If you look of the entomology of believe at webster you see that it comes from a word having something to do with “to allow”. Choosing to believe is an active act of allowing something instead of rejecting it.
Etymological fallacy, anyone? Or perhaps we should call it entomological fallacy from now on? :)
What you’re proposing is not a steelman of Young Earth Creationism. It’s a steelman of the claim that people should believe in Young Earth Creationism, which is the same only if you presuppose a desire for truth—but that’s precisely something you’re not assuming once you start talking about faith.
Part of Young Earth Creationism is to handle the term belief in a certain way.
If you switch out that definition of belief into another definition of belief than the thing you end up isn’t really authentic Young Earth Creationism anymore.
As Nietzsche said, God is in the grammar and to the extend that you now have a concept of belief that’s different from the one”s of Christians it’s a sign to have eliminated God from one part of the grammar.
You take certain ontological claims about the nature about of reality and therefore beliefs for granted in which you differ with Young Earth Creationism.
The difference between the frame of looking at the world between a Young Earth Creationist and the average rationalist is a lot more profound than just a number of when the world happens to come into place.
Part of Young Earth Creationism is to handle the term belief in a certain way.
I’m not following. You’re just redifining the position from “the earth is 6000 years old” to “people should believe that the earth is 6000 years old”. I take Young Earth Creationism to be the first position—and the notion of “belief” doesn’t feature there.
I think you are fooling yourself when you think you can summarize the position of someone with a substantial different worldview than your own like that Young Earth Creationists take in a single sentence.
In particular “is” can be interpreted differently.
If you look at the Wikipedia page for the Ussher chronology which is sort of the basis of modern Young Earth Creationism you find the sentence: “In the beginning God created Heaven and Earth, Gen. 1, v. 1. Which beginning of time, according to our Chronologie, fell upon the entrance of the night preceding the twenty third day of Octob[er] in the year of the Julian [Period] 710. The year before Christ 4004. The Julian Period 710.”
There no is or be in that sentence.
It just defines the beginning of the earth through the Chronologie. Just like part of the Gregorian chronology is that it happens to be the year 2014 at the moment, the beginning of the earth falls in the year before Christ 4004.
If I go and claim that you don’t have any real evidence that it happens to be the year 2014 and that the number is just an arbitrary human invention I might be right, but that doesn’t invalidate the calendar.
What on earth are you talking about? It’s not about summarising the position. My point is that Young Earth Creationism is a position about the world, not about what people “should believe”.
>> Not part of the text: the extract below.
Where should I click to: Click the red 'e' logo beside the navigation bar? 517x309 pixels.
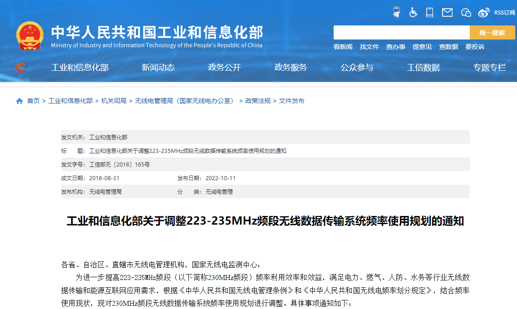click(20, 67)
Etymological fallacy, anyone? Or perhaps we should call it entomological fallacy from now on? :)
What you’re proposing is not a steelman of Young Earth Creationism. It’s a steelman of the claim that people should believe in Young Earth Creationism, which is the same only if you presuppose a desire for truth—but that’s precisely something you’re not assuming once you start talking about faith.
Part of Young Earth Creationism is to handle the term belief in a certain way.
If you switch out that definition of belief into another definition of belief than the thing you end up isn’t really authentic Young Earth Creationism anymore.
As Nietzsche said, God is in the grammar and to the extend that you now have a concept of belief that’s different from the one”s of Christians it’s a sign to have eliminated God from one part of the grammar.
You take certain ontological claims about the nature about of reality and therefore beliefs for granted in which you differ with Young Earth Creationism.
The difference between the frame of looking at the world between a Young Earth Creationist and the average rationalist is a lot more profound than just a number of when the world happens to come into place.
I’m not following. You’re just redifining the position from “the earth is 6000 years old” to “people should believe that the earth is 6000 years old”. I take Young Earth Creationism to be the first position—and the notion of “belief” doesn’t feature there.
I think you are fooling yourself when you think you can summarize the position of someone with a substantial different worldview than your own like that Young Earth Creationists take in a single sentence.
In particular “is” can be interpreted differently.
If you look at the Wikipedia page for the Ussher chronology which is sort of the basis of modern Young Earth Creationism you find the sentence: “In the beginning God created Heaven and Earth, Gen. 1, v. 1. Which beginning of time, according to our Chronologie, fell upon the entrance of the night preceding the twenty third day of Octob[er] in the year of the Julian [Period] 710. The year before Christ 4004. The Julian Period 710.” There no is or be in that sentence.
It just defines the beginning of the earth through the Chronologie. Just like part of the Gregorian chronology is that it happens to be the year 2014 at the moment, the beginning of the earth falls in the year before Christ 4004.
If I go and claim that you don’t have any real evidence that it happens to be the year 2014 and that the number is just an arbitrary human invention I might be right, but that doesn’t invalidate the calendar.
What on earth are you talking about? It’s not about summarising the position. My point is that Young Earth Creationism is a position about the world, not about what people “should believe”.